* **Task to complete**:
Reproduce the listing word for word, from its first line through the line containing "(x=39, y=86)", and omit the pictures.
# START OF Dataset excerpts
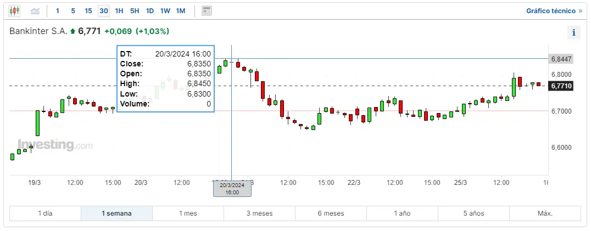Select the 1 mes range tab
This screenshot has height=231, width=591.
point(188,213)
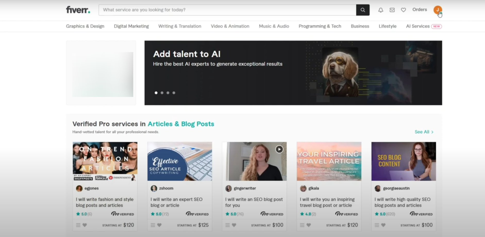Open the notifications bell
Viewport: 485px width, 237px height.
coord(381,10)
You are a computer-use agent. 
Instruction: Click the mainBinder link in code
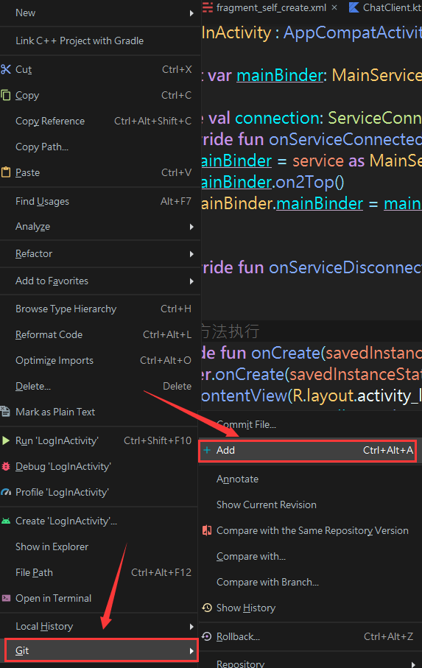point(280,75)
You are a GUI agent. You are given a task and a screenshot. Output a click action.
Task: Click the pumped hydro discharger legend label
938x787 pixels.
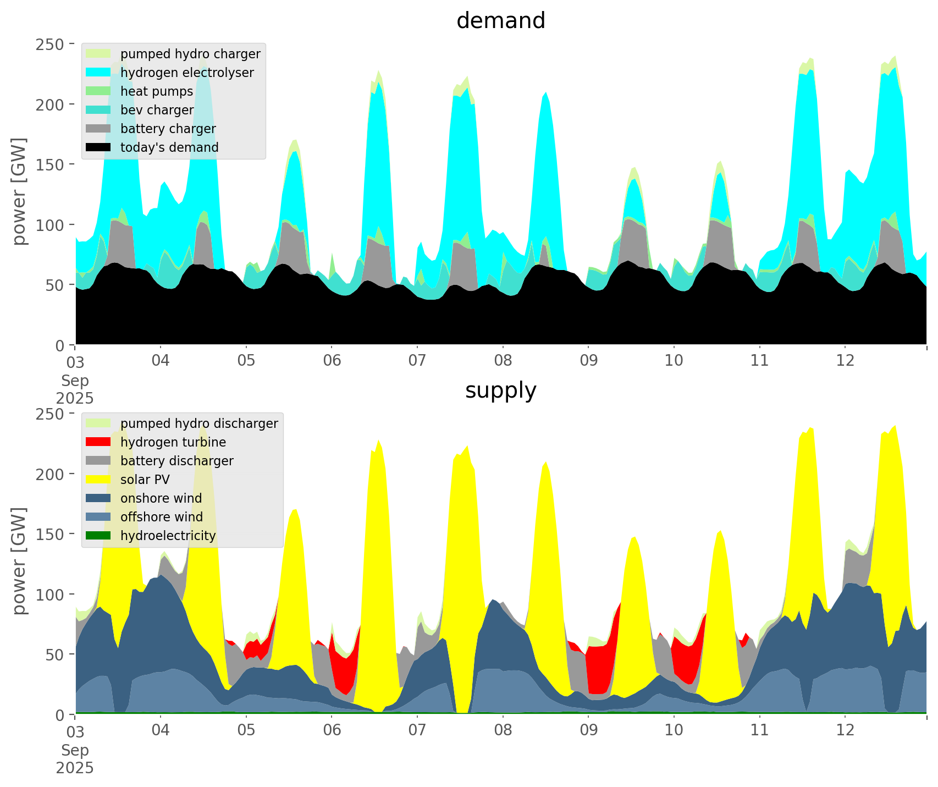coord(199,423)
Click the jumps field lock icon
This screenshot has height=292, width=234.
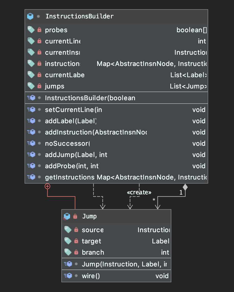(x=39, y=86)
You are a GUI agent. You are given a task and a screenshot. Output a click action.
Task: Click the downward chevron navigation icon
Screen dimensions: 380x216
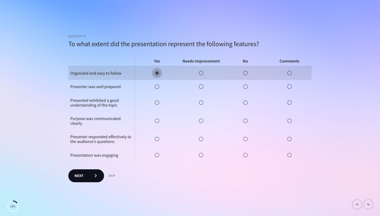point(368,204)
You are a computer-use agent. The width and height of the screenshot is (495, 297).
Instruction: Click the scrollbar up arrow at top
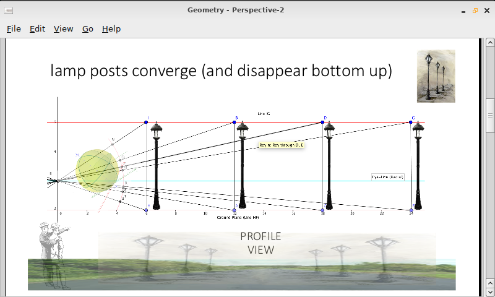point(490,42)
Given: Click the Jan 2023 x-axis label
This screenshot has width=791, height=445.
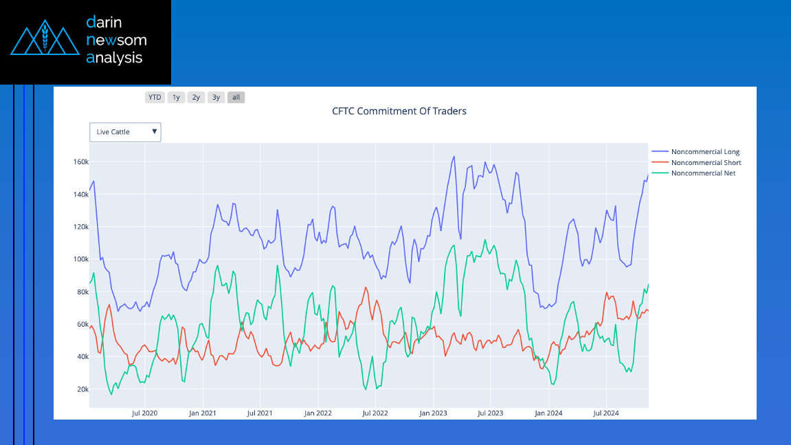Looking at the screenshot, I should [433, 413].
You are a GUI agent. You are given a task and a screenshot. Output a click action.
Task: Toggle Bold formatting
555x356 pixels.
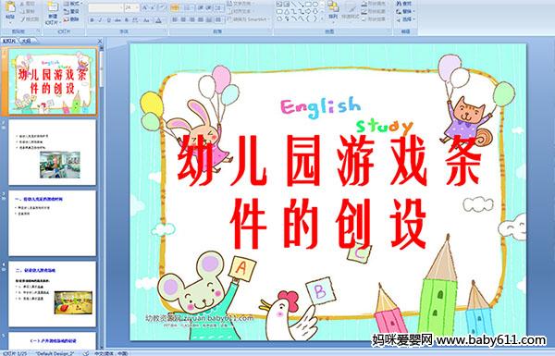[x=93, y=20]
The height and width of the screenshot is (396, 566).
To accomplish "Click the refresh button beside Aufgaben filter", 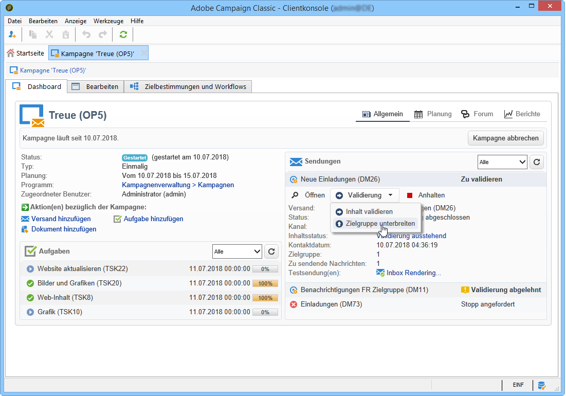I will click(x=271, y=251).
# END OF Dataset excerpts
* **Complete output**:
Select the 1 mes range tab
This screenshot has height=231, width=591.
point(188,213)
Open the notifications bell
Viewport: 485px width, 237px height.
coord(381,10)
You are a computer-use agent. 
Instruction: Click the mainBinder link in code
point(280,75)
You are a GUI agent. You are given a task and a screenshot. Output a click action.
Task: Click the pumped hydro discharger legend label
938x787 pixels.
coord(199,423)
Click the jumps field lock icon
This screenshot has height=292, width=234.
(x=39, y=86)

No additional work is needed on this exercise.